WHAT DOES MY work LOOK LIKE NOW
The last 5 years have been primarily focused on keeping life afloat. As John’s expertise has propelled him to the top of his field, it’s been a busy time for me on the homefront. Levi was a baby when John started traveling and I’ve had to pick up a lot of slack in terms of home/life management. I still run business #1, though it is a relatively well-oiled machine at this point. I also still help organize academic support at several universities (in various part-time capacities), but I’ve also gotten these to the well-oiled stage. In fall 2021 I was asked to assume a project manager role for a multi-year entomology research project. This has been a big shift and definitely feels like drinking through a fire hose!
For anyone still reading, a much quicker overview:
- School + research
- More school + research + publishing + academic support
- Birth a child
- Academic support + environmental consulting + parenting
- Academic support + environmental consulting + startup #1 + parenting
- Academic support + environmental consulting + business #1 + startup #2 + parenting
- Birth a second child
- Academic support + assume responsibility for business #1 + parenting x2 + husband working insane hours and away on business 60% of the time
- COVID
- Academic support + business #1 + project management + parenting
I’ve learned a lot in the last decade and wouldn’t change anything about my non-conventional journey.

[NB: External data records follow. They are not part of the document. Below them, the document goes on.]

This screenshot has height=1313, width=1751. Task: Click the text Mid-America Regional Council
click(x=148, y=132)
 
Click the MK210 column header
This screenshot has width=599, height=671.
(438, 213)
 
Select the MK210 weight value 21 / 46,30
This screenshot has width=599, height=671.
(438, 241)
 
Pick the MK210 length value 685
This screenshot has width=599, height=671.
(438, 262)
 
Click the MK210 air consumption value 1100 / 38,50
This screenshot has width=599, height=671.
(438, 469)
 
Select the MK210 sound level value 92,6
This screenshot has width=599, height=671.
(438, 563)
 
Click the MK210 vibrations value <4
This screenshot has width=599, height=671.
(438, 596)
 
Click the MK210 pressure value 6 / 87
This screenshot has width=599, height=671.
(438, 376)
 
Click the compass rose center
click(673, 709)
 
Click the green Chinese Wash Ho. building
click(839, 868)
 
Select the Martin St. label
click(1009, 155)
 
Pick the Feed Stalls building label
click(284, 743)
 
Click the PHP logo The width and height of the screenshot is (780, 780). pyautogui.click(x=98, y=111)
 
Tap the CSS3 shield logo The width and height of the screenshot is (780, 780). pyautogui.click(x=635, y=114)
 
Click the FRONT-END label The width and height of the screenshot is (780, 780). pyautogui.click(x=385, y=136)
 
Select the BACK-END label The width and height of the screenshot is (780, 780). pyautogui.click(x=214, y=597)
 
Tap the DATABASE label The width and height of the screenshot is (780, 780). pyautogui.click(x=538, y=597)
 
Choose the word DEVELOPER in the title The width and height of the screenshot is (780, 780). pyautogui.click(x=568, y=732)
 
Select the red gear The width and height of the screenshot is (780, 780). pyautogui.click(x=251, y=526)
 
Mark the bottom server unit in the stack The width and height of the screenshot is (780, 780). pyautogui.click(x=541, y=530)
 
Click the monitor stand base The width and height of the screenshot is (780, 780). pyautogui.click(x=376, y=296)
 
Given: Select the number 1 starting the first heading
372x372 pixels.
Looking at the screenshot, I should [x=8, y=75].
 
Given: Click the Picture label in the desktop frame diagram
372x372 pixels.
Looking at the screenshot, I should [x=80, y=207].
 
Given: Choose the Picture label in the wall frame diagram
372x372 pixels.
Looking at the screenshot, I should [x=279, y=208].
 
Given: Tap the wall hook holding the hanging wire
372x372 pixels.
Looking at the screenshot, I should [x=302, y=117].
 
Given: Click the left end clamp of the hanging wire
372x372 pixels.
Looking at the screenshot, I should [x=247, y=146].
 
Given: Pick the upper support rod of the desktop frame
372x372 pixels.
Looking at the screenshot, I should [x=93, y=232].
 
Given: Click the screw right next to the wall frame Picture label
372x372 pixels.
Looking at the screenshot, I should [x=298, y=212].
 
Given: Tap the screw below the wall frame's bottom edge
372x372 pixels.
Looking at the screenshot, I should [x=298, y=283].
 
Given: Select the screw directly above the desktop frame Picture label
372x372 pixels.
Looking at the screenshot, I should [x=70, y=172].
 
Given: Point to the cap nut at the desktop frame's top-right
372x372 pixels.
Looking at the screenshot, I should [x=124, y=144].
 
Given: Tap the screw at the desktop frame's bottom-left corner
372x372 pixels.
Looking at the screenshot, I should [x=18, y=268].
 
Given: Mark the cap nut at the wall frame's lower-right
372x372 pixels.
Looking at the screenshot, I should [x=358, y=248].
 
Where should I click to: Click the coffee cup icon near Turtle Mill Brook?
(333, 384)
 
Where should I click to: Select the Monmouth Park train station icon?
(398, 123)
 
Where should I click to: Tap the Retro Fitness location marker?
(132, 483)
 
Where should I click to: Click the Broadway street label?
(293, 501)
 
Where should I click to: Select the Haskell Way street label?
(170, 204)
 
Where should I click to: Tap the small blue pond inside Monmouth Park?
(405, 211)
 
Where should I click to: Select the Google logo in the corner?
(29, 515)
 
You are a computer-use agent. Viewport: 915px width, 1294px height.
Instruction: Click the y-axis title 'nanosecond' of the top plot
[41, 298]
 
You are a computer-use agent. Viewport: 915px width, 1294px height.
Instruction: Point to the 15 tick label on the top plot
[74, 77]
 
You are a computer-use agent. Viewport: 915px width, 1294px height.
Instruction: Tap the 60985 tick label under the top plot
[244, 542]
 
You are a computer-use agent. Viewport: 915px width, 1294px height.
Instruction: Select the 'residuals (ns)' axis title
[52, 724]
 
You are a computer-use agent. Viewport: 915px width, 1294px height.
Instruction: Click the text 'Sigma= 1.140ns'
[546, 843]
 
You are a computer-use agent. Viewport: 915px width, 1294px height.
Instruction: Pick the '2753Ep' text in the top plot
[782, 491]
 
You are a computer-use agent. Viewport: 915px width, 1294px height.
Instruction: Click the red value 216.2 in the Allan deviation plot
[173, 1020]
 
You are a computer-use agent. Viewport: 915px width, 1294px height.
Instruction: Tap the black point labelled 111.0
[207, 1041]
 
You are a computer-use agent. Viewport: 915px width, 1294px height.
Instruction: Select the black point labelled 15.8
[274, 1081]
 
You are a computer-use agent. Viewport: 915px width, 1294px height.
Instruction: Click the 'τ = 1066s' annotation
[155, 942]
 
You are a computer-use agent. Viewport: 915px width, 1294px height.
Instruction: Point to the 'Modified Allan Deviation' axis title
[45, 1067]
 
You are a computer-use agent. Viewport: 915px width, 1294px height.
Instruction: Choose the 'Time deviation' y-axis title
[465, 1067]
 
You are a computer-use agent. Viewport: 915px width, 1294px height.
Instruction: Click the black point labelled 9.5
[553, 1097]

So next steps? I’d love to ramp up writing and other creative ventures. I’m interested in collaborating with John on some humanitarian/non-profit projects that play into our academic and personal skillsets. Maybe dabble in some angel investing?
Also, realistically, because of John’s career, a lot of my work (unpaid, admittedly) is home and child management, and that is rewarding in its own right (but also, by far, the hardest “work” I do).
I’m not sure what will come next, but it’s bound to be interesting. For now, it’s time to put my head down and get back to work!